Dyrk1a 7d10

Cells were lysed in TENT buffer (50 mM Tris, pH 8.0, 2 mM EDTA, 150 mM NaCl, 1% Triton X-100) supplemented with 2 mM NaF, 2 mM NaVO₃, 2 mM PMSF, and 1× cOmplete protease inhibitor cocktail (Roche) for 30 min on ice. Insoluble debris was pelleted by centrifugation at 21,000 g for 10 min at 4°C. Lysates were denatured in LDS sample loading buffer (Life Technologies) at 100°C for 5 min, and electrophoresed on 4–12% Bis-Tris gradient gels (Life Technologies).
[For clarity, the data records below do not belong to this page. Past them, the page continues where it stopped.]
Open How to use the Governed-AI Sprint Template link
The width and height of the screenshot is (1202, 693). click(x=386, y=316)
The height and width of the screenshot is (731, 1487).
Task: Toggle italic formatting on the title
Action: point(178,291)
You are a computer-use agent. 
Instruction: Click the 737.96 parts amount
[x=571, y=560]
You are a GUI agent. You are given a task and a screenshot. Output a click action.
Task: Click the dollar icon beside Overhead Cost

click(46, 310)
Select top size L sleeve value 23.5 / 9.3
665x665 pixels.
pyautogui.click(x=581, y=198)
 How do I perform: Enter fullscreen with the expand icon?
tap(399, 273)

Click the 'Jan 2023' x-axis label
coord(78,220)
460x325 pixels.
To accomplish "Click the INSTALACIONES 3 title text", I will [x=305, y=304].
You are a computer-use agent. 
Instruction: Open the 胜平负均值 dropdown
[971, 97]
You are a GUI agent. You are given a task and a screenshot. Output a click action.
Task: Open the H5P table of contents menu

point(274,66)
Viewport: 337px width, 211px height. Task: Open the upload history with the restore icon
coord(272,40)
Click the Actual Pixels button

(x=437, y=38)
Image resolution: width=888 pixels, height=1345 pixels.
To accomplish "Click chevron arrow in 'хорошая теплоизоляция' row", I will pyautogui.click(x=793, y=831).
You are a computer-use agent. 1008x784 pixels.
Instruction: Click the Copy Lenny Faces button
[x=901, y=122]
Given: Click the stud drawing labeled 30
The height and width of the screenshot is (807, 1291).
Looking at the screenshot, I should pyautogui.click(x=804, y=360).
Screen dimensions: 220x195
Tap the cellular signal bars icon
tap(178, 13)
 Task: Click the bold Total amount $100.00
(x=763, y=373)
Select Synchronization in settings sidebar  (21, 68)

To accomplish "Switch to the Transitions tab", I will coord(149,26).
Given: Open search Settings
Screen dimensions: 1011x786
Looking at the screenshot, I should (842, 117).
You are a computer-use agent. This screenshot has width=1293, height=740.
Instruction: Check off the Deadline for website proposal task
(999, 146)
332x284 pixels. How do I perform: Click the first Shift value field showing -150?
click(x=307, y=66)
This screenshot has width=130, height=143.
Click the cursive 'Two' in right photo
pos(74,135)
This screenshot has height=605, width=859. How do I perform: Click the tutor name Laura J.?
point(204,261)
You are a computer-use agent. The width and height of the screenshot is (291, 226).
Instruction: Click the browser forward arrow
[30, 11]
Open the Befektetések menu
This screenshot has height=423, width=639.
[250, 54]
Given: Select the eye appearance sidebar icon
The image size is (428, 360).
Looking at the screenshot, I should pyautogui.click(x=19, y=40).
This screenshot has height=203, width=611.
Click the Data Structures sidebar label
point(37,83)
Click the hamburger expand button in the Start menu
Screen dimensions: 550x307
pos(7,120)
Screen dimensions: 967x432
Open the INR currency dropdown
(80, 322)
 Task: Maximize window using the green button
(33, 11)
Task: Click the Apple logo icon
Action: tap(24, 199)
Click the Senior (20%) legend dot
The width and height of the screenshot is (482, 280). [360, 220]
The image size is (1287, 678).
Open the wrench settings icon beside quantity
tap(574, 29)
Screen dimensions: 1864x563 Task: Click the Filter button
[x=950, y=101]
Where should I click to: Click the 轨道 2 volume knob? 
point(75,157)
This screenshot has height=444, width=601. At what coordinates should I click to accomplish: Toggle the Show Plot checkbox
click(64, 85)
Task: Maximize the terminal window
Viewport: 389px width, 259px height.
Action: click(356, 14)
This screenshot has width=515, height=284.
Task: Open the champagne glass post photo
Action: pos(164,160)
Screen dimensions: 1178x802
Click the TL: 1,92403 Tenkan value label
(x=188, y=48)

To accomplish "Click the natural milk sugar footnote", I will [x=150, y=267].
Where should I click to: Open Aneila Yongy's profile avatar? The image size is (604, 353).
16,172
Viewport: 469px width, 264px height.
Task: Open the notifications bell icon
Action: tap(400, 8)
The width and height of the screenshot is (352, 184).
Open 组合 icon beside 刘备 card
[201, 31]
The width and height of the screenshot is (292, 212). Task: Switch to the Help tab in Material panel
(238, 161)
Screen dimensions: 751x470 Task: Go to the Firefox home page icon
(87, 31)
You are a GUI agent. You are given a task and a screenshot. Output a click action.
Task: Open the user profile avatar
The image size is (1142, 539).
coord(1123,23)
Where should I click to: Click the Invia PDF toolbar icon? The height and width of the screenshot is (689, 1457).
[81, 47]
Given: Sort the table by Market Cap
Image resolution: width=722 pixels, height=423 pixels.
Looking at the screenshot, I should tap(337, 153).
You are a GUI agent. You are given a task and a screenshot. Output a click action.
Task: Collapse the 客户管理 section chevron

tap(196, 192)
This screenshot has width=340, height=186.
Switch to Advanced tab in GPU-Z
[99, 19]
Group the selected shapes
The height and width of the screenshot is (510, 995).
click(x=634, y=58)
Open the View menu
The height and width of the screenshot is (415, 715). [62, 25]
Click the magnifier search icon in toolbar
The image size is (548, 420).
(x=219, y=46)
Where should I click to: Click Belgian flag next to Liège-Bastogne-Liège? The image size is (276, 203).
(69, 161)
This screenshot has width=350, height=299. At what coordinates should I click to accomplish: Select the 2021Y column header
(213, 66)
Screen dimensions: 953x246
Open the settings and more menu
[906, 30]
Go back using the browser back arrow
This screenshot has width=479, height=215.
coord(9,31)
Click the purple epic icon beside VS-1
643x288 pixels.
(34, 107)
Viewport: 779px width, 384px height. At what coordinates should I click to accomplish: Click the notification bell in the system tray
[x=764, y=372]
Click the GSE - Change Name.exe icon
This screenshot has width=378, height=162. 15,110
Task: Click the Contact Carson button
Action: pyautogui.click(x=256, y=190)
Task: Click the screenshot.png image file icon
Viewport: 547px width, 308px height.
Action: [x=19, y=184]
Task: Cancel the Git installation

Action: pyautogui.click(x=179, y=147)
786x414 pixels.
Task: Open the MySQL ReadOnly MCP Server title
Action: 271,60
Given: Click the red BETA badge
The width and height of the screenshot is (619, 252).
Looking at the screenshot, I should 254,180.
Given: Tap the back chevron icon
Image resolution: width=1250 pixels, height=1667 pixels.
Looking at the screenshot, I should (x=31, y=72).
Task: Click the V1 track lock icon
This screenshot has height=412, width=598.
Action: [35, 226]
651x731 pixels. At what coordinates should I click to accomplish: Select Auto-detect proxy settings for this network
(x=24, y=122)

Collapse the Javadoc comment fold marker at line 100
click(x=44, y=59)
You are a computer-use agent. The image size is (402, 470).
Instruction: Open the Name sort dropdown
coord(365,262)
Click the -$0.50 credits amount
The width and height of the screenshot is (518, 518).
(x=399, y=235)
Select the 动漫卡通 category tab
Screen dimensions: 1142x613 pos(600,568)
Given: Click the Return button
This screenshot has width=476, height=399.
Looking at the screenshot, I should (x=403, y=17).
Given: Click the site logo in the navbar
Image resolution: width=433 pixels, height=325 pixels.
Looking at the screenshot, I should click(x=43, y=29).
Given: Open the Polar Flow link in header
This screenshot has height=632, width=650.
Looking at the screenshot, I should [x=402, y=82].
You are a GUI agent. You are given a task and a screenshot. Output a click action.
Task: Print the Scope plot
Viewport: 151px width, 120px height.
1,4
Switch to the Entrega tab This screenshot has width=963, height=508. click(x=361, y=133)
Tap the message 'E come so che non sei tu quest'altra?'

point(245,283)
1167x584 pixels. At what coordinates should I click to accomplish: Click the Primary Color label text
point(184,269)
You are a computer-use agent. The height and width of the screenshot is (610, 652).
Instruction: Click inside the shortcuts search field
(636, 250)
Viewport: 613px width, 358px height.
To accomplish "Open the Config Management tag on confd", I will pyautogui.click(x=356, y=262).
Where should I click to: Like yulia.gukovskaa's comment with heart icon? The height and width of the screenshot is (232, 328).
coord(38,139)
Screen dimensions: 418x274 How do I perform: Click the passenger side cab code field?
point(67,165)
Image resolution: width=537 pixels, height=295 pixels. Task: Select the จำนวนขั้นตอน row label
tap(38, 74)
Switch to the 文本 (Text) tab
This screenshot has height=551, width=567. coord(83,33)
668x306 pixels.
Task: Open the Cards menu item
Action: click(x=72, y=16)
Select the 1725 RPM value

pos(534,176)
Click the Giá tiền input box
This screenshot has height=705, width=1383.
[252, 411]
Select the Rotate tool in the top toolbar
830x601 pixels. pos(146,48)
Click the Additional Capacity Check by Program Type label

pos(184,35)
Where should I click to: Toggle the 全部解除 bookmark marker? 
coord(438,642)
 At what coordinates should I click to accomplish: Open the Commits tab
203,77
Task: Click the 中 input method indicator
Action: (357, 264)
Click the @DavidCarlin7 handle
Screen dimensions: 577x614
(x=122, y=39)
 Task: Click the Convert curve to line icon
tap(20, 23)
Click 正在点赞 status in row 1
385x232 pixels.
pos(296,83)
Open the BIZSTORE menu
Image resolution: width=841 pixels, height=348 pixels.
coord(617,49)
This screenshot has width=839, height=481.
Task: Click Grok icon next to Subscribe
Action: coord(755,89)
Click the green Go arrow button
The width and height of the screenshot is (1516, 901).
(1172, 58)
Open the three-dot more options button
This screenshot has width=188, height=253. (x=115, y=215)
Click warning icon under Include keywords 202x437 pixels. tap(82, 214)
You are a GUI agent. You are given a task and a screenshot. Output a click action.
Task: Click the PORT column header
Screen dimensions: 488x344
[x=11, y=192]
Proteins were transferred to PVDF membranes and probed with primary antibodies for: DYRK1A (7D10; Abnova), Cyclin D3 (C-16; Santa Cruz Biotechnology, Inc.), Cyclin D2 (M-20; Santa Cruz Biotechnology, Inc.), phospho-RB S807/811 (D20B12; Cell Signaling Technology), phospho-Src family Y461 (D49G4; Cell Signaling Technology), phospho-PDK1 S241 (C49H2; Cell Signaling Technology), Lyn (5G2, Cell Signaling Technology), phospho-NFATc2 S326 (sc-32994; Santa Cruz Biotechnology, Inc.), and FLAG (M2; Sigma-Aldrich) and detected with HRP-conjugated secondary antibodies and ECL substrate (GE Healthcare). β-Actin was detected using an HRP-conjugated primary antibody (C4; Santa Cruz Biotechnology, Inc.). Band densitometry values were calculated using ImageJ software.